Please list each line of the data below that contains the string "link", treating uppercase and lowercase as different.
--*--
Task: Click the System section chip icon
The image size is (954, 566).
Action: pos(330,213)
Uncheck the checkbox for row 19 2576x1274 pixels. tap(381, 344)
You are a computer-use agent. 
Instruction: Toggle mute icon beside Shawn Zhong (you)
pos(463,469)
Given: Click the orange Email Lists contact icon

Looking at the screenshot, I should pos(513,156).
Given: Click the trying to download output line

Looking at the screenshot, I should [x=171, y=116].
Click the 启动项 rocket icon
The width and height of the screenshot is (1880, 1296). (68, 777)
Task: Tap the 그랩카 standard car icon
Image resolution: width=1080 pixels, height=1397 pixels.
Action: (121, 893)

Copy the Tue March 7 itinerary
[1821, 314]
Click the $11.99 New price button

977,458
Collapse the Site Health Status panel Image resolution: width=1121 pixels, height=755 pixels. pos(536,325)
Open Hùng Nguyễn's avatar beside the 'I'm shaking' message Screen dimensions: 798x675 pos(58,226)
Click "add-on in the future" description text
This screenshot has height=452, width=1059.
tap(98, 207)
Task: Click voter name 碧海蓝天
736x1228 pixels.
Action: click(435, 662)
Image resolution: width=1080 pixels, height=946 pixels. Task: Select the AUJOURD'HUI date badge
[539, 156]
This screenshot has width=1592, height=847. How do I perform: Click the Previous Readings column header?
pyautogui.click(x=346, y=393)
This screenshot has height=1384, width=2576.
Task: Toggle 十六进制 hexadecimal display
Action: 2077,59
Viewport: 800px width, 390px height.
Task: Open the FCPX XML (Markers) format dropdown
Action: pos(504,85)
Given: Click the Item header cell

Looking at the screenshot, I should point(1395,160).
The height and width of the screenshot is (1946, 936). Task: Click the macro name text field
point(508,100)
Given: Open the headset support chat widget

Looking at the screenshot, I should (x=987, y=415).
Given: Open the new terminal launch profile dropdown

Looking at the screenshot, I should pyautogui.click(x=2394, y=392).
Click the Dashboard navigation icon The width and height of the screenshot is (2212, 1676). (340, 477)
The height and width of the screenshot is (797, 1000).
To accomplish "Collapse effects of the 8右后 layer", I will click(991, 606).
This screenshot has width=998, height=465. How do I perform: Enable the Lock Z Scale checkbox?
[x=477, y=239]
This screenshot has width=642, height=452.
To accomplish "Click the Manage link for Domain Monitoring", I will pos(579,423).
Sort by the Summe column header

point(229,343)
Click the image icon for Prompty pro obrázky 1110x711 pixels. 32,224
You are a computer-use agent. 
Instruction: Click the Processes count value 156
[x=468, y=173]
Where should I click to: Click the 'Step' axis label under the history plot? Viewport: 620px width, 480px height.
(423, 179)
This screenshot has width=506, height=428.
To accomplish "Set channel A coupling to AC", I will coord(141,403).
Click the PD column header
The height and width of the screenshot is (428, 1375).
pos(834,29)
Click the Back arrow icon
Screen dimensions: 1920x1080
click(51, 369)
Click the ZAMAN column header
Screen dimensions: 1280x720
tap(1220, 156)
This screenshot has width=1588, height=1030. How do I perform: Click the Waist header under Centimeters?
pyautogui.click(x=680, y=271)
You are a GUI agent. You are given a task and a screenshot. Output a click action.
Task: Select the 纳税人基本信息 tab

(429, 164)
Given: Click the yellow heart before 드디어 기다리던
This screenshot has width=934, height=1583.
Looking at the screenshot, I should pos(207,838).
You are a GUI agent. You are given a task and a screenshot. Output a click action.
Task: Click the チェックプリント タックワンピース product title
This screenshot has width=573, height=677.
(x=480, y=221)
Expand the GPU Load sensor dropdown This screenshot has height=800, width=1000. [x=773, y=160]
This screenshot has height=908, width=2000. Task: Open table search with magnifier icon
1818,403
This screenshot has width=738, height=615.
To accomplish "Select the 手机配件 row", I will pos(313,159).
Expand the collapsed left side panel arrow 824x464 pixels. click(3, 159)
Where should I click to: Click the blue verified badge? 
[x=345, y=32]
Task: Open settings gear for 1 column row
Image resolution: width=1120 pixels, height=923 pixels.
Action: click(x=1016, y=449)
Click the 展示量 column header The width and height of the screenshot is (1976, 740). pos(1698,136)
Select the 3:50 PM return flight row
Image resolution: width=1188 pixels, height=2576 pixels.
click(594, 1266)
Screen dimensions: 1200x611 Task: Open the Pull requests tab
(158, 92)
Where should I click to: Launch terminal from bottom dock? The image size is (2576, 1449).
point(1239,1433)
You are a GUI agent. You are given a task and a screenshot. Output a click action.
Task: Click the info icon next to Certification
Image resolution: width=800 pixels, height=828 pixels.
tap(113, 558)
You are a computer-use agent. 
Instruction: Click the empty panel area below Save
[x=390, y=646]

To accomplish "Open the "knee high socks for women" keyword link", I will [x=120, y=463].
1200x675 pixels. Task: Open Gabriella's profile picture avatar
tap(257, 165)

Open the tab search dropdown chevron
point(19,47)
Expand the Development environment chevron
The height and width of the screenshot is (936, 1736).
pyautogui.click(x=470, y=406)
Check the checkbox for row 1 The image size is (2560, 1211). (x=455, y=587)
--*--
## Solution below
To accomplish "Click the Manage link for Domain Monitoring", I will pos(579,423).
To accomplish "Open the "knee high socks for women" keyword link", I will [x=120, y=463].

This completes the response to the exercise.